A construção de uma psicanálise contemporânea
A melhor teoria é a que melhor pode interrogar o paciente
Por Luiz Hornstein
Como construir uma psicanálise contemporânea, aberta às trocas com outras disciplinas e ao desafio que impõe cada conjuntura sócio-cultural, sem perder especificidade nem rigor? Como produzir um pensamento teórico que, sempre ancorado na clínica, seja capaz de desafiar dogmatismos e falsas seguranças de clientela?
O que é uma análise senão um encontro único? O encontro de um analisando com a sua história e de um analista com a sua história (pessoal, teórica, analítica, prática) e uma disponibilidade para a escuta que estará ao serviço de uma experiência singular, a reforçará, a ajudará a sê-la. Um analista trabalha através da sua disponibilidade afetiva e da sua atenção flutuante. Na Clínica atual é solicitado muito mais: a sua potencialidade simbolizante, não só para recuperar o existente mas para produzir o que nunca esteve ali.
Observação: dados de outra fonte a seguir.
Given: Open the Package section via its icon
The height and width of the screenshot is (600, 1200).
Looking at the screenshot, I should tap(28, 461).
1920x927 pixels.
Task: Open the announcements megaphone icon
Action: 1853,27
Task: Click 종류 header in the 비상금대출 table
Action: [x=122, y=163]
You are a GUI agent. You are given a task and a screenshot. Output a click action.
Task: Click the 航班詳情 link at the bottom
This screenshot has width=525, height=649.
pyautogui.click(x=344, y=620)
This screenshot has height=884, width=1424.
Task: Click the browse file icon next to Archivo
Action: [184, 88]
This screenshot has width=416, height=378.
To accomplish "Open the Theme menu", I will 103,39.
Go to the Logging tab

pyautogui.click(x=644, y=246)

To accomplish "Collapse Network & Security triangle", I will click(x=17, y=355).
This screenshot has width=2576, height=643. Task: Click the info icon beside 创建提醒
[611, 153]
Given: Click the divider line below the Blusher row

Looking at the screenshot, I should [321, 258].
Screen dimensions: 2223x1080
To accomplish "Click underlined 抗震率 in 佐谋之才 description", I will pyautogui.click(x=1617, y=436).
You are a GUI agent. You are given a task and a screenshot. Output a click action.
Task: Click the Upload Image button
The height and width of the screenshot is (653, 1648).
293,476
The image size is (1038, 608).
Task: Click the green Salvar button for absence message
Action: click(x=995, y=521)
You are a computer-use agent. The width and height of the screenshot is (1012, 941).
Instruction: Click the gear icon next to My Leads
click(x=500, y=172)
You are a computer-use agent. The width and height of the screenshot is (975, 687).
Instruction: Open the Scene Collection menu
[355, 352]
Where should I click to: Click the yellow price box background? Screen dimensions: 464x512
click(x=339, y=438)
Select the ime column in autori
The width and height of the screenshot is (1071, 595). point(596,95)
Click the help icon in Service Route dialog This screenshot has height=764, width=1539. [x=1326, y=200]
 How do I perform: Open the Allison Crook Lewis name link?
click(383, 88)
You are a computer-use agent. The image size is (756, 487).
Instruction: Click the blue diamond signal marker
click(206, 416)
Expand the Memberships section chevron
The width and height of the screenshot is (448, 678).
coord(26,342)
Um psicanalista é uma trajetória, alguém que debate (e se debate) com a clínica, com os textos, com a sua própria psicanálise, com as mil facetas da sua vida. Alguém disposto à história e a trabalhar a história, a diferença. Sua afiliação é a um trabalho de pensamento e não a instituições e nem linhas. A partir de uma trajetória pode-se pensar numa praxis, enquanto uma linha é algo que se aplica. O lugar para fazer aflorar os gostos é a leitura, o estudo. Privilegiamos certos aspectos da teoria. Na Clínica, em vez disso, o que se privilegia é o paciente e nós somos todo o terreno na medida das nossas possibilidades.
Desde o nascimento o ser humano enfrenta lutos, "escolhe" mecanismos de defesa, compõe uma realidade vincular. É desta história que vamos tentar forjar uma nova versão sem substituir a história singular por uma universal, supostamente proporcionada pela teoria. No resgate da singularidade histórica reside a diferença da psicanálise com as terapias sugestivas e morais, que nunca acabarão de morrer, pois a crença oferece os seus santuários. A psicanálise consiste em ouvir o outro como outro. E na prática o lugar da história é conjugado com aquele que atribuímos a história na constituição do sujeito e com a concepção da transferência como um processo histórico. Também com a conceitualização que tenhamos da história coletiva.
A Psicanálise remete para uma história, mas não repete uma história, ainda que à repetição se lhe juntem as lembranças e as reelaborações. São as interpretações e construções permitem ao analisando apropriar-se de um trecho da história, a fim de colocá-lo ao serviço do seu projeto atual. Se nas referências à história pensamos em estados afastados do equilíbrio descobrimos que, através da transformação do acaso em organização o psiquismo desenvolve potencialidades. O esporádico, o raro, é o equilíbrio e a simplicidade. O incessante é a turbulência. Vista assim na história do psiquismo -de uma só vez destruidora e criadora - voltamos a pensar nas séries complementares.
Uma forma de pensar complexa se prolonga em uma forma de agir complexa. É por isso que o método, nos tratamentos, deve incluir iniciativa, invenção, arte, até tornar-se estratégia. Estratégia e não um programa. A estratégia aceita a incerteza. O projeto terapêutico visa modificar a relação entre o eu e os retornos do reprimido de forma que percam sentido as inibições, as defesas, a angústia, os sintomas e os estereótipos caracteriais aspirando a que o paciente descubra que os seus encontros atuais são influenciados pelos privilégios que são concedidos a tal ou qual traço do objeto, a tal ou qual referência distintivas e a tal ou qual forma de compensação narcisista.